5.04.020 Definitions.

5.04.030 Requirement generally.

5.04.040 Exemptions.

5.04.050 Business license – Fees.

5.04.060 License – Fee – Certain businesses outside corporate limits.

5.04.070 Posting.

5.04.080 Renewal.

5.04.090 Fee – Nonpayment action – Monetary penalty.

5.04.100 Responsibility for regulation compliance by nonresidents.

5.04.110 Separate licenses for branch establishments.

5.04.120 Dual businesses at the same location.

5.04.130 License officer duties.

5.04.140 Application – Required – Form.

5.04.150 Application – Fee accompanying.

5.04.160 Issuance delay – Fee payment receipt.

5.04.170 Duplicate license – Fee.

5.04.180 Application – Denial or revocation.

5.04.190 Application – Disapproval action.

5.04.200 License denial – Appeal.

5.04.210 License – Fees a civil debt.

5.04.220 Criminal penalty.

5.04.230 Severability.

*Prior legislation: Ords. 573, 780, 861, 1097, 1204, and 1333.

5.04.010 Short title.

The ordinance codified in this chapter shall be known and may be cited as the “general licensing ordinance of the city.” (Ord. 1434 § 1, 1999).

5.04.020 Definitions.

For the purposes of this chapter, the following terms, phrases, words and their derivations shall have the meaning given in this section:

A. “Business” includes all kinds of vocations, occupations, professions, enterprises, establishments, and all other kinds of activities and matters, intended to generate revenue or conducted for private profit or benefit, either directly or indirectly, within the city’s jurisdiction, except when said vocation, occupation or otherwise is an undertaking primarily involving the use of land in the city for agricultural purposes. Transient merchants, peddlers, and street peddlers are businesses for the purpose of this chapter.

B. “City license officer” is the city clerk.

C. “Licensee,” as used generally in this chapter, includes any person, or persons, who engage in business, who provides professional services or who is required to have a business license under this chapter or who performs any act for which a license fee is imposed by this chapter.

D. “Peddler” means any person who sells, attempts to sell, by going from place to place or from house to house, whether he or she carries with him/her for delivery such property or whether he/she merely solicits orders for future delivery or performance.

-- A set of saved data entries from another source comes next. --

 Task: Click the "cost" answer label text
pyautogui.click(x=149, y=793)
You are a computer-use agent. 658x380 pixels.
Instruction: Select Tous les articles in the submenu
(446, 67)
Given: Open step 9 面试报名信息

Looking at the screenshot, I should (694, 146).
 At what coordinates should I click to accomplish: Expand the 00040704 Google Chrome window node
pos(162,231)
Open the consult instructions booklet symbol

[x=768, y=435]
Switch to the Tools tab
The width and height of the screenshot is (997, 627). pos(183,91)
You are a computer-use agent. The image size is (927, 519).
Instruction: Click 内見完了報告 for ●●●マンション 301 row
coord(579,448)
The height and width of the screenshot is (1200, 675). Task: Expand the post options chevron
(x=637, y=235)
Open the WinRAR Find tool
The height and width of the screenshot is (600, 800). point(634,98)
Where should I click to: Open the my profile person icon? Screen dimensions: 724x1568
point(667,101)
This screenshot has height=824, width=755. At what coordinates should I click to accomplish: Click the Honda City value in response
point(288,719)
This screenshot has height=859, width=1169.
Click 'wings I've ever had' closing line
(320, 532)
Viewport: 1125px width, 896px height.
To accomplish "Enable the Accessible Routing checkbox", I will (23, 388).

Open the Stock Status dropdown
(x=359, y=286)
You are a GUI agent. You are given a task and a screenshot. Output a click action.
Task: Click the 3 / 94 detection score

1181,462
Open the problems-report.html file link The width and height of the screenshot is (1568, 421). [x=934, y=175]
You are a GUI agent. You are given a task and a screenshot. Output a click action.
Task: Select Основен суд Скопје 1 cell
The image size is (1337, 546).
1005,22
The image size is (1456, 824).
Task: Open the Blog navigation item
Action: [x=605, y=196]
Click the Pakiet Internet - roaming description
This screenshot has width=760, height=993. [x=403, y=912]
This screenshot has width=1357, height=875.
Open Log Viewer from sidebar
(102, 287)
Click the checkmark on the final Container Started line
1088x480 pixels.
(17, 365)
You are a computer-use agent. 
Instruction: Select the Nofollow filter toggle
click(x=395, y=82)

E. “Person” includes individual natural persons, partnerships, joint ventures, societies, associations, trustees, trusts or corporations, or any officer, agent, employee, factor or any kind of personal representative thereof, in any capacity, acting either for himself, or any other person, under either personal appointment or pursuant to law.

F. “Premises” include all lands, structures and places, and also any personal property which is either affixed to or is otherwise used in connection with any such business conducted on such premises.

G. “Transient merchant” means any person, firm or corporation who engages in, does or transacts any temporary business at wholesale or retail for the sale of goods, wares, or merchandise, or services, and who for such purpose shall use or occupy any building, vehicle, booth or other structure, either temporary or permanent, for the exhibition and/or sale of such property or services.

H. “Contractor” means any firm or individual or persons providing construction, engineering, or professional services within the city’s jurisdiction, either temporarily or permanently.

I. “Year” means the calendar year. (Ord. 1434 § 1, 1999).

5.04.030 Requirement generally.

A. Every business shall obtain from the city license officer a general business license for the current calendar year or unexpired portion thereof before commencing business. The license shall be nontransferable.

B. It shall be unlawful for any person to conduct any business, either directly or indirectly, for which a license is required by any law or ordinance of the city, without first procuring and keeping said license in effect at all times as required by this chapter or other law or ordinance of this city.

C. No license shall be issued pursuant to the provision of this chapter to the following persons:

1. Any person who is not 18 years of age at the time of the application, save and except those applicants who apply for a license solely to act as an employee of any other licensee hereunder, and who shall obtain the written consent of said applicant’s parent or guardian to make said application, together with a covenant on behalf of said parent or guardian that he or she will be responsible for and guarantee performance of the minor making application in accordance with the terms and conditions of said licensing provisions, except as may specifically otherwise be provided herein.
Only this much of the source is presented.